On Monday Theresa May unveiled the Industrial Strategy Green Paper, which aims to boost the post-Brexit British economy. You can read it in its full 132 pages here. Or you can read our helpful 3 page summary here.

On Tuesday the Supreme Court issued their ruling, confirming that the Government will have to bring forth an Act of Parliament before they can activate Article 50. You can read the Chamber response here. We also have some “guest analysis” on the ruling below.

On Wednesday, in response to Opposition and backbench calls, Theresa May confirmed that the Government will publish a white paper on Brexit negotiation priorities and principles.

On Thursday, with impressive speed, the Government published the European Union (notification of withdrawal) bill and announced that MPs would have just five days to debate it. Also on Thursday the latest GDP figures showed the economy grew 0.6% in Q4, in line with Q3 and Q2 which has been widely seen as a sign of the current resilience of the UK economy.

Today, Theresa May is undertaking a visit to the US to meet new President Donald Trump to determine what this “special relationship” will look like in this new political era.

This week our guest analysis on the Supreme Court ruling comes from Fiona de Londras, Professor of Global Legal Studies, Birmingham Law School, University of Birmingham.
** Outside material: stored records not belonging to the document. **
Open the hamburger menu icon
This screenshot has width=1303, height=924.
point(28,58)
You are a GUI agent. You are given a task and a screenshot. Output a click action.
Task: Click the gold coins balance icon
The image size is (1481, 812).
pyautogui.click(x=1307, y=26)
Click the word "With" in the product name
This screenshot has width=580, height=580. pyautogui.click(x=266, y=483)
The University of Birmingham is a member of the GBCC Brexit Advisory Group. The below is an extract from Fiona’s full article, originally published on The Conversation.

The political battle begins

Despite this ruling, the question remains whether the act now to be presented to parliament can amount to a few lines or if it needs to be something more detailed. The court made it clear that the form of the act is entirely for parliament (and thus politics) to decide.
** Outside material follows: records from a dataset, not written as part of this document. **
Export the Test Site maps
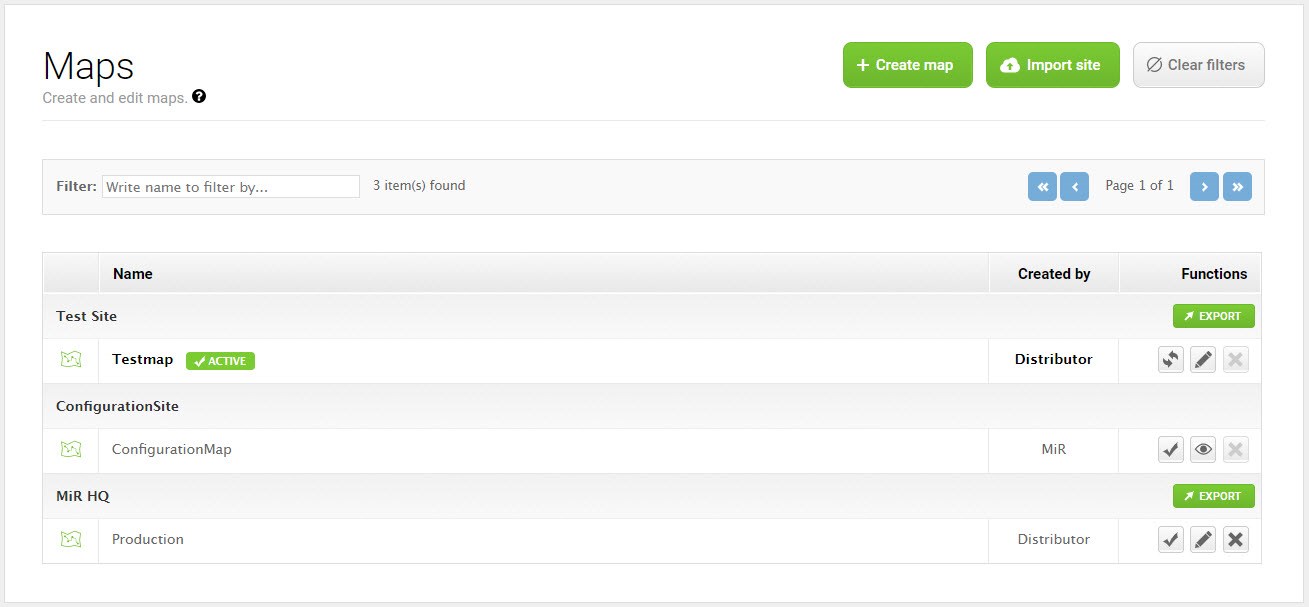point(1213,315)
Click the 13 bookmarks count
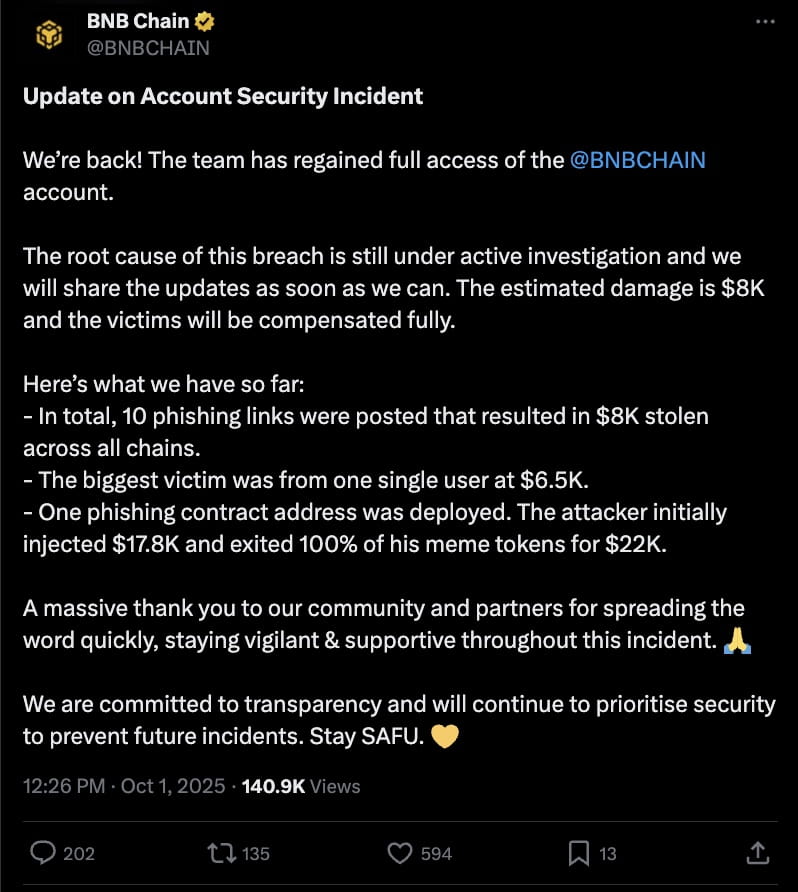 (607, 853)
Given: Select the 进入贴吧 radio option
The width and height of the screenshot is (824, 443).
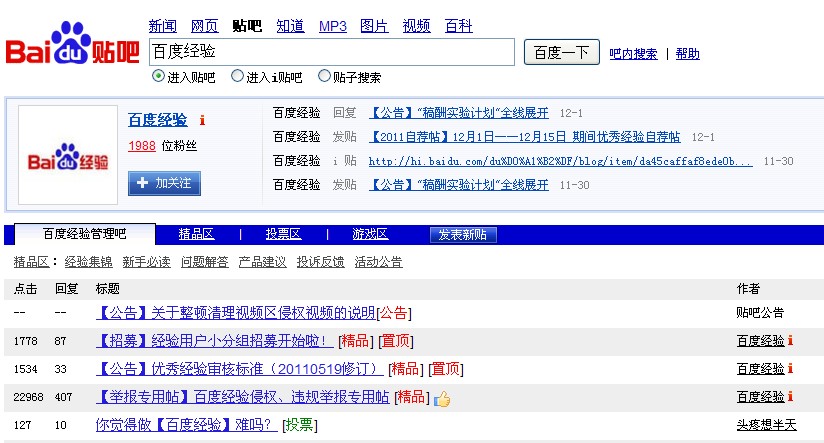Looking at the screenshot, I should (x=158, y=76).
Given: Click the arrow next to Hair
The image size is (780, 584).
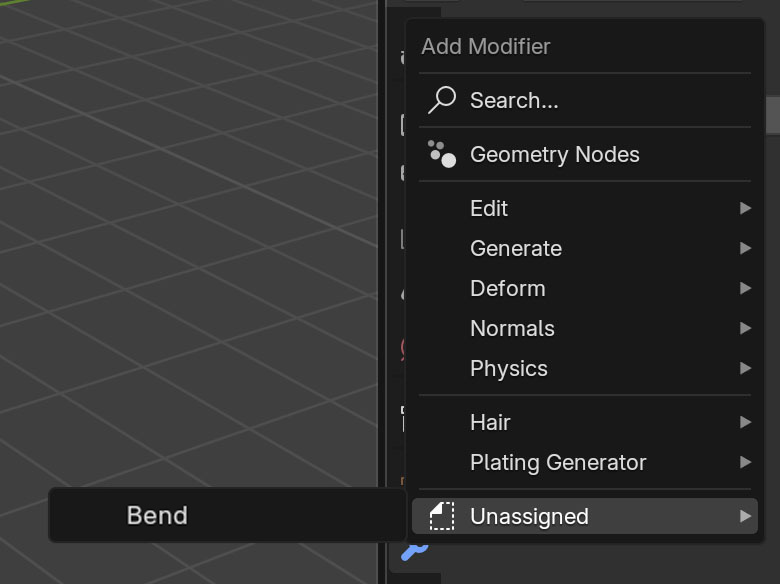Looking at the screenshot, I should (x=745, y=422).
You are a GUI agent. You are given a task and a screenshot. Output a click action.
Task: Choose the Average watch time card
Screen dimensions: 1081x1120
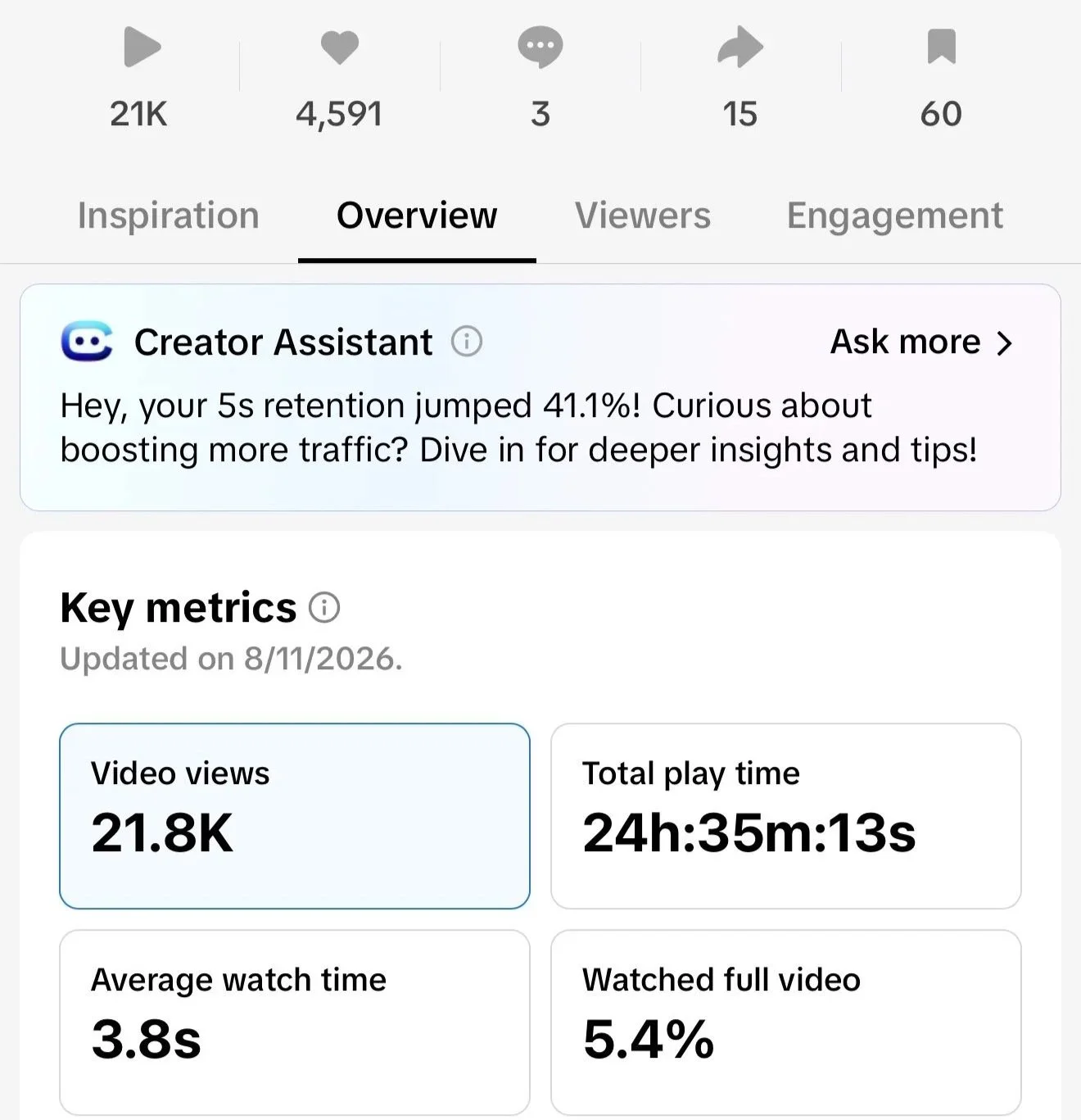point(295,1023)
The government will likely want to keep the Article 50 bill as short as possible to minimise the potential for delays. But it is conceivable that parliament might refuse to give consent until it has a clearer steer from the government on what its red line priorities will be in the Brexit negotiation. The prime minister has outlined the principles that underpin her approach to Brexit, but parliament may want more detail, and it may refuse to authorise Article 50 being triggered until it has received it.

More likely, it may try to insert substantive amendments into the bill. It could, for example, demand continued membership of the single market after Brexit, even though May has said she plans to leave, thus attempting to force a change of tack from the government in its strategy. It may also attempt to insert a clause requiring the government to keep parliament informed of how negotiations are proceeding.
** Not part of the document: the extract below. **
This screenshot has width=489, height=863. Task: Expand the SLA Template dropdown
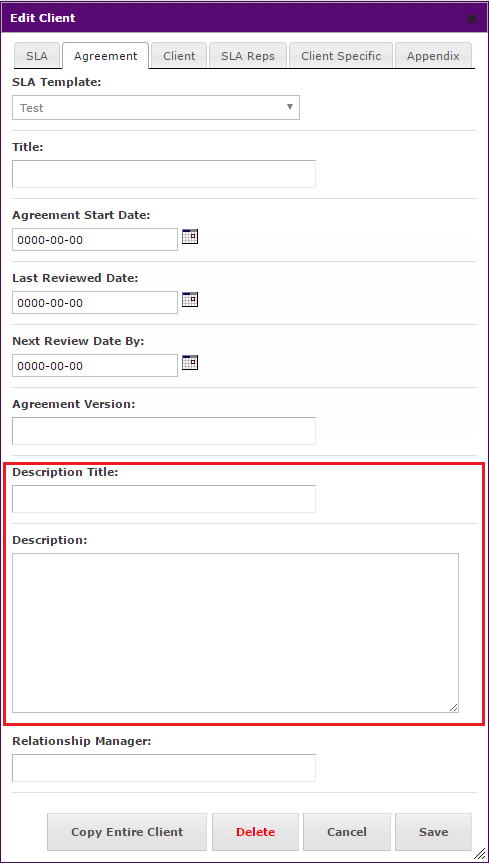pos(156,107)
It is difficult to imagine such efforts succeeding, but this does not mean the process in the House of Commons will be a comfortable one for the government. Of course, the House of Lords will also have to vote, and without a government majority there, delays and complications are readily imaginable.

Does this mean that parliament can block Brexit? Theoretically yes, but it is difficult to foresee a perpetual refusal to allow Article 50 to be triggered. There is a clear question of legitimacy here: parliament gave the people a vote, the people voted for Brexit, and one way or another that is likely to be the end result. What the Supreme Court decision does, however, is to ensure that parliament is empowered to make the government accountable for how it gives effect to that vote.

After all, that is what constitutional law is about: dividing power, making government accountable, ensuring effective governance. What the Supreme Court has done in this case is no different to what it does everyday: it decided on what it considers to be the legally appropriate way of exercising state power in a particular set of circumstances. The context may make this seem sensational, but such decisions are of the essence of a mature constitutional democracy.

The court has done its part, as have “the people’”. Now, it is over to parliament and the government.